◆ Exercise details: Where the word "hamburger" shows up in the entries below, please copy the whole line.

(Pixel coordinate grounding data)
╭──

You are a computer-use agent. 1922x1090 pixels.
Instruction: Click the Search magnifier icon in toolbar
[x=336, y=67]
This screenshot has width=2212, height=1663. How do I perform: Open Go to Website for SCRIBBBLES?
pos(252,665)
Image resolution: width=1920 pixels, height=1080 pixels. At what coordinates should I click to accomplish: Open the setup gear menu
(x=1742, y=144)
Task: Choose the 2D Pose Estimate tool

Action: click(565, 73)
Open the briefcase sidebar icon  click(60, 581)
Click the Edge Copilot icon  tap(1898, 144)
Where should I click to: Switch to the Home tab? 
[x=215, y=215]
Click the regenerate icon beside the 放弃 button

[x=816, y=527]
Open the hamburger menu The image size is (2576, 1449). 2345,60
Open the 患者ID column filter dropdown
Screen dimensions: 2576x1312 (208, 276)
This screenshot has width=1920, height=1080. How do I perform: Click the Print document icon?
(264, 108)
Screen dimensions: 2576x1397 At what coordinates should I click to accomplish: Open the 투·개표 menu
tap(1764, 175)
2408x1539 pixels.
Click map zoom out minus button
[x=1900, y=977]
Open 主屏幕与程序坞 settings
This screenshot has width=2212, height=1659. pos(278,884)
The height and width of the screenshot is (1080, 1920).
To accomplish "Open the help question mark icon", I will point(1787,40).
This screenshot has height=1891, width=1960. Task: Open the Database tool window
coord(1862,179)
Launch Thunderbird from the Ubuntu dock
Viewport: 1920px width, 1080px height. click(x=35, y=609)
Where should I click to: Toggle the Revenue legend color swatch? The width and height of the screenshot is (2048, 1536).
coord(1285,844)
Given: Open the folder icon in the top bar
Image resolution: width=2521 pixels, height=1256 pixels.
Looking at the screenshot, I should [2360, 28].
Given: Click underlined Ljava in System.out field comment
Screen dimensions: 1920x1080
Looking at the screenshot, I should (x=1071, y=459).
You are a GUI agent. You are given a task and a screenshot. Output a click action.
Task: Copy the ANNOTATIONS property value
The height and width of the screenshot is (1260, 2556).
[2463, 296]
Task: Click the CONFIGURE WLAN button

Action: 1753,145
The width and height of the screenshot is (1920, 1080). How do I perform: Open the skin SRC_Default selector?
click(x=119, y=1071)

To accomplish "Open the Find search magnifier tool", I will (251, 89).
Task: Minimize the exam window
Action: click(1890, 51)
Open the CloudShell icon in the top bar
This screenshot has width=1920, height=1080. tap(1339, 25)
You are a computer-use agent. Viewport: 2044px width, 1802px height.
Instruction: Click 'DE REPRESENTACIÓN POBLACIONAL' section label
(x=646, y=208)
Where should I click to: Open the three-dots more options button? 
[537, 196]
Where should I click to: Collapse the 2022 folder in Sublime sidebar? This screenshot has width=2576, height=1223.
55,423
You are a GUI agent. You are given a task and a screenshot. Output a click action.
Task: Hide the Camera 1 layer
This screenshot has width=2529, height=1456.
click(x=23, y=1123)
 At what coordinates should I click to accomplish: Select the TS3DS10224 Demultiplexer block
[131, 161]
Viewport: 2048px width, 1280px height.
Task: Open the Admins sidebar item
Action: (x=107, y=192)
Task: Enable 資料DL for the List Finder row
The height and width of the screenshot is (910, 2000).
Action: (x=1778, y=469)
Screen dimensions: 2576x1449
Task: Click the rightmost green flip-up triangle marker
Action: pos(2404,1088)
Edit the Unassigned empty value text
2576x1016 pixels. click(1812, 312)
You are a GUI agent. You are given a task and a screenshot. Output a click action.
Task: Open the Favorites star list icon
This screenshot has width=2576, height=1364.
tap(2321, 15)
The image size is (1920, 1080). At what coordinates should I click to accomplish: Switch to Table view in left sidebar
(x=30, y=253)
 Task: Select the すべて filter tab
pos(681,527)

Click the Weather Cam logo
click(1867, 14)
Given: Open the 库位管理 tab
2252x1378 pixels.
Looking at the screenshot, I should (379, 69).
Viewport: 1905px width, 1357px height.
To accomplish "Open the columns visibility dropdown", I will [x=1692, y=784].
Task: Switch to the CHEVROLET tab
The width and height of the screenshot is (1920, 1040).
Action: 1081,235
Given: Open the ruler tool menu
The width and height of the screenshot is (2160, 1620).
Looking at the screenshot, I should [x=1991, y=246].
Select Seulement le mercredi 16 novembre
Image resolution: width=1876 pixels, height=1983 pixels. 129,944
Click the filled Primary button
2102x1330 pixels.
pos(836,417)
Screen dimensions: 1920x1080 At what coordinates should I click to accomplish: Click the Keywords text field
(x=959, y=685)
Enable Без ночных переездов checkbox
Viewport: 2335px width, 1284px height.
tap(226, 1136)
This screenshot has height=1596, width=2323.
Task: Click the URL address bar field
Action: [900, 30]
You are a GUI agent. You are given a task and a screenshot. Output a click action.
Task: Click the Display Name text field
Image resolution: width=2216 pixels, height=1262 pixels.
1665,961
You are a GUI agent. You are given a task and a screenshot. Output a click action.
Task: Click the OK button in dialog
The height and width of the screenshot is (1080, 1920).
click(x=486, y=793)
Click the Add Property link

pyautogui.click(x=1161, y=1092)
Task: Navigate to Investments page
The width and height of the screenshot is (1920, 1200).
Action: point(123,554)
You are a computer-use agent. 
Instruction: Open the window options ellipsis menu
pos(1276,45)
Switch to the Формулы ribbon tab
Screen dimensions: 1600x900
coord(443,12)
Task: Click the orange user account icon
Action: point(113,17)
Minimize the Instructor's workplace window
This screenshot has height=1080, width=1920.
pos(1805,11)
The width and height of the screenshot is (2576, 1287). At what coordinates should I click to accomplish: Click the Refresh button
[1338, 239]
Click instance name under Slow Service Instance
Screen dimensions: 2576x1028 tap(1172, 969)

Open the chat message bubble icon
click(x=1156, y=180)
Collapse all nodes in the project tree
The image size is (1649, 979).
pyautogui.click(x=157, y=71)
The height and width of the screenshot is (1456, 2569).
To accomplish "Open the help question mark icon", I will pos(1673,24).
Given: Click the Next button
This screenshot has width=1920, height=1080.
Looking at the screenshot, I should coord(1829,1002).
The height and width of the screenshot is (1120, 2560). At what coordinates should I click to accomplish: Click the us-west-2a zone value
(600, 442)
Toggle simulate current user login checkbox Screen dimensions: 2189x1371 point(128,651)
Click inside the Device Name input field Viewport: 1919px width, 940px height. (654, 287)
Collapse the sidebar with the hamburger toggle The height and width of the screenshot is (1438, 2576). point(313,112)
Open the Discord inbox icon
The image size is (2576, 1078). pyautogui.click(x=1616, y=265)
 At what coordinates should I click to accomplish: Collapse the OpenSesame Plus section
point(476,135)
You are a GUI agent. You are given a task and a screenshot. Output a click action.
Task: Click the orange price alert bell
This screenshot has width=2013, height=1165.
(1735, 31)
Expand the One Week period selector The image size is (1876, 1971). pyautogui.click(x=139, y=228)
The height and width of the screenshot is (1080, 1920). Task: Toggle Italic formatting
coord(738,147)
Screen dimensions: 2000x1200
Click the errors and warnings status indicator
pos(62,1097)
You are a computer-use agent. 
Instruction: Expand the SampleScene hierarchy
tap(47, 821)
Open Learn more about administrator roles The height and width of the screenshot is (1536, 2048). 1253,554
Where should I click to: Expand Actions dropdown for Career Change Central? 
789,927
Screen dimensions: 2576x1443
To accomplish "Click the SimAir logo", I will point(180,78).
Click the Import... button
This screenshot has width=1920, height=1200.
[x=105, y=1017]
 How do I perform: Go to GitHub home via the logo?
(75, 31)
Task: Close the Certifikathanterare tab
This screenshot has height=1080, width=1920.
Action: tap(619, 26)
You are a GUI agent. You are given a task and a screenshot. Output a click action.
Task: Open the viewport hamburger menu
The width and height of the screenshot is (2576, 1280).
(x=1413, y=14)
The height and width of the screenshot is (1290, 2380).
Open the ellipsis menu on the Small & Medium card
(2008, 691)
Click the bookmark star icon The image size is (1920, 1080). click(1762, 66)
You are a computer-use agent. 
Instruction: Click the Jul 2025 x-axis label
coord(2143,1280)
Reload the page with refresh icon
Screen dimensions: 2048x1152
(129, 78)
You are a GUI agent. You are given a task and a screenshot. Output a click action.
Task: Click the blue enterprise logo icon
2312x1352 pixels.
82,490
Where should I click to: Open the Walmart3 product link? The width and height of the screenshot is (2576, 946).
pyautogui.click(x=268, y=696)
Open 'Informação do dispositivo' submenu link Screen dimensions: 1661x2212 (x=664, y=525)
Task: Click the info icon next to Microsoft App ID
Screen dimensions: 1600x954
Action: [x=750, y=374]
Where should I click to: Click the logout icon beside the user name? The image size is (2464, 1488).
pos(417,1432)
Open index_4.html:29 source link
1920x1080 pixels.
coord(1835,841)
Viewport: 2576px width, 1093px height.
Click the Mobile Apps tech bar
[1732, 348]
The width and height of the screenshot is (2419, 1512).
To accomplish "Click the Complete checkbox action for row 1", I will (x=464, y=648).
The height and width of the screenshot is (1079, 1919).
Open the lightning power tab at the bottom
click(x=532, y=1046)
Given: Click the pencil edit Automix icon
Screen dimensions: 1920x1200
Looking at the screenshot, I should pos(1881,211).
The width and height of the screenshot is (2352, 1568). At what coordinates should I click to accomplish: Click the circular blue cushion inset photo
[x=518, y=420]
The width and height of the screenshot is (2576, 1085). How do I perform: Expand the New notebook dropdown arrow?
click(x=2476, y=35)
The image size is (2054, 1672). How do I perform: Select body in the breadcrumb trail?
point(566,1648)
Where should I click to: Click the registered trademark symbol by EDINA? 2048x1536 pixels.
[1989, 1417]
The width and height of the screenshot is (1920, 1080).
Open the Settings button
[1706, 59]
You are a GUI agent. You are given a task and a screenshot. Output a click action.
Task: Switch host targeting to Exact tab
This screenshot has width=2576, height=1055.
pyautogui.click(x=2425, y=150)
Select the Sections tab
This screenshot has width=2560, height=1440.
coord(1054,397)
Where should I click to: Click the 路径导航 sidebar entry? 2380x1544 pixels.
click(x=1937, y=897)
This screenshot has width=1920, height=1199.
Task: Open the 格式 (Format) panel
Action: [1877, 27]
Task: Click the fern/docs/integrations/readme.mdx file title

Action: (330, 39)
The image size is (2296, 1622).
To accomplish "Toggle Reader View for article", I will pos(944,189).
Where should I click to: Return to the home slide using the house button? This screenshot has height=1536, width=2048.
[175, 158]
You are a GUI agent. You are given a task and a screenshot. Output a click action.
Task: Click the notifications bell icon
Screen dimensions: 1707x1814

╰──

◆ Completed task:
Open the hamburger menu The image size is (2576, 1449). 2345,60
Collapse the sidebar with the hamburger toggle The height and width of the screenshot is (1438, 2576). point(313,112)
Task: Open the viewport hamburger menu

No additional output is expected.